Cloth ISBN: 9780804729321
This ambitious work traces a social history of semicolonialism in late-nineteenth- and early-twentieth-century China. It takes as its central concern the intertwining of two antagonistic forces: elite constructions of modernity shaped globally, and an alternate line of peasant resistance and development. Nantong county and the northern portion of the commercially advanced Yangzi Delta form its focal points. Lying in the hinterland of and connected in myriad ways with the treaty port of Shanghai, which in the late nineteenth century became the center of imperialist activity in China, the northern delta is an ideal locale for examining how the acquisition, transmission, and contestation of power may have changed during the extended moment of semicolonial encounter.
The author’s specific project is to unravel the multiple strands of the semicolonial process and thereby the dominant and alternative histories it embodied. In emphasizing semicolonialism as a structural context shaping events, the book opens up a pivotal but silent area in the history of modern China. In confronting the development of capitalism as a historical phenomenon and suggesting that its consequences for land and labor on a global scale need greater theoretical and historical scrutiny, the book forces a new understanding of China’s modernity.
The book is in two parts. The first delineates key long-term dynamics in the political, economic, and social history of the area from the late Ming dynasty to the Opium Wars.

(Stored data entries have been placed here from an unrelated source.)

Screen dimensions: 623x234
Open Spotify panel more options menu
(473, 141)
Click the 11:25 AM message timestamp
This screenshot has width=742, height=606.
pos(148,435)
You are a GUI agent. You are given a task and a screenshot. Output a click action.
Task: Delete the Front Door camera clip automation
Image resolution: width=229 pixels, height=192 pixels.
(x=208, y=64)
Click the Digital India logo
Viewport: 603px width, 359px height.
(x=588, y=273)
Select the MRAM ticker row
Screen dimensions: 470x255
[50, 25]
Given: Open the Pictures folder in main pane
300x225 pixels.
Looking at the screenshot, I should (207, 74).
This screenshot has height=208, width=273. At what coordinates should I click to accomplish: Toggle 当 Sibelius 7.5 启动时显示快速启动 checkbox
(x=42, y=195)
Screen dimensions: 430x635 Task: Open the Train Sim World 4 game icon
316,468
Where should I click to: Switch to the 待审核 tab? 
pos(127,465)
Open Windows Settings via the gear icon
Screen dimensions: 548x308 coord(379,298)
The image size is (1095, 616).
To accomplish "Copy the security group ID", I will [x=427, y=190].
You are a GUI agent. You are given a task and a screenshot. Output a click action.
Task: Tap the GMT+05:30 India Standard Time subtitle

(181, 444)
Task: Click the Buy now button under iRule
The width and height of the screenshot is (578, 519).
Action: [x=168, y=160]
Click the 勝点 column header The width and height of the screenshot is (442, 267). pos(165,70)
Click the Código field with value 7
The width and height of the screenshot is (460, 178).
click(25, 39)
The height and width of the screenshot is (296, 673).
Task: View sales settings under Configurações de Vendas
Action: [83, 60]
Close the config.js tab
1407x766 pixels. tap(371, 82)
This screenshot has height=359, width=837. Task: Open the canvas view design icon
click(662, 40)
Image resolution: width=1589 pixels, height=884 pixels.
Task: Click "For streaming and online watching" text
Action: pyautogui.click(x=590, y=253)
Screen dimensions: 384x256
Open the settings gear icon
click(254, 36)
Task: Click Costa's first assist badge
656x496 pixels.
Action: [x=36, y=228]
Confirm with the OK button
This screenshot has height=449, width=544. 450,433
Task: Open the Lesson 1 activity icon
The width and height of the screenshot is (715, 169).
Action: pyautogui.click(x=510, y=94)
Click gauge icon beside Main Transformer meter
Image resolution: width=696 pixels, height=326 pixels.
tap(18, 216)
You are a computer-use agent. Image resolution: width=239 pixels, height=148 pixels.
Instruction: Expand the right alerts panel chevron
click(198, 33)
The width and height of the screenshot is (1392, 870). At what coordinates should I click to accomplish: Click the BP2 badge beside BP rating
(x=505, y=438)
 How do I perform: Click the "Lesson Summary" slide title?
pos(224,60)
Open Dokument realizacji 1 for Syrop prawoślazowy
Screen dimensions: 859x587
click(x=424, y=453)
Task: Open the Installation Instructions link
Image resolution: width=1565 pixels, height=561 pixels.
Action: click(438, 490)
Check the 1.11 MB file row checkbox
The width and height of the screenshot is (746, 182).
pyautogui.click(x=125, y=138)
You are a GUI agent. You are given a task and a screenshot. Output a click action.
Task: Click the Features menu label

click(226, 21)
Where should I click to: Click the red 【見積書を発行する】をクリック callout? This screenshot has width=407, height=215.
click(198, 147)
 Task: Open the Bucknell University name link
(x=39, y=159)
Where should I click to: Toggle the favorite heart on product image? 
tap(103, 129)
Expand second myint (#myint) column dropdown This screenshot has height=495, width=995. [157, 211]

The second part begins with an examination of the rise of modernist urban power in the context of accelerating growth in the textile and cotton trades, focusing on such topics as economic restructuring under Shanghai’s impetus, new forms of economic and political organization, and contention as well as cooperation within the urban elite. Turning to the countryside, the book then examines the regearing of the rural economy to the needs of urban capital, local and global; outlines the emergence of modern landlordism and other rural “capitalisms”; analyzes class formation in the peasantry associated with changes in labor organization, tenurial arrangements, and the gendered division of labor; and traces the coalescence of a distinctive political discourse through which peasants contested certain development schemes and advanced alternative conceptions of community and nation.
About the author
Kathy Le Mons Walker is Associate Professor of History at Temple University. She is a coauthor (with Philip C. C. Huang and Lynda Shaeffer Bell) of Chinese Communists and Rural Society, 1929-1934.
"Walker successfully integrates Japanese, pre and post-Cultural Revolution Chinese, and Western historiography as well as an impressive body of theoretical work, and her book will become required reading for specialists in the field."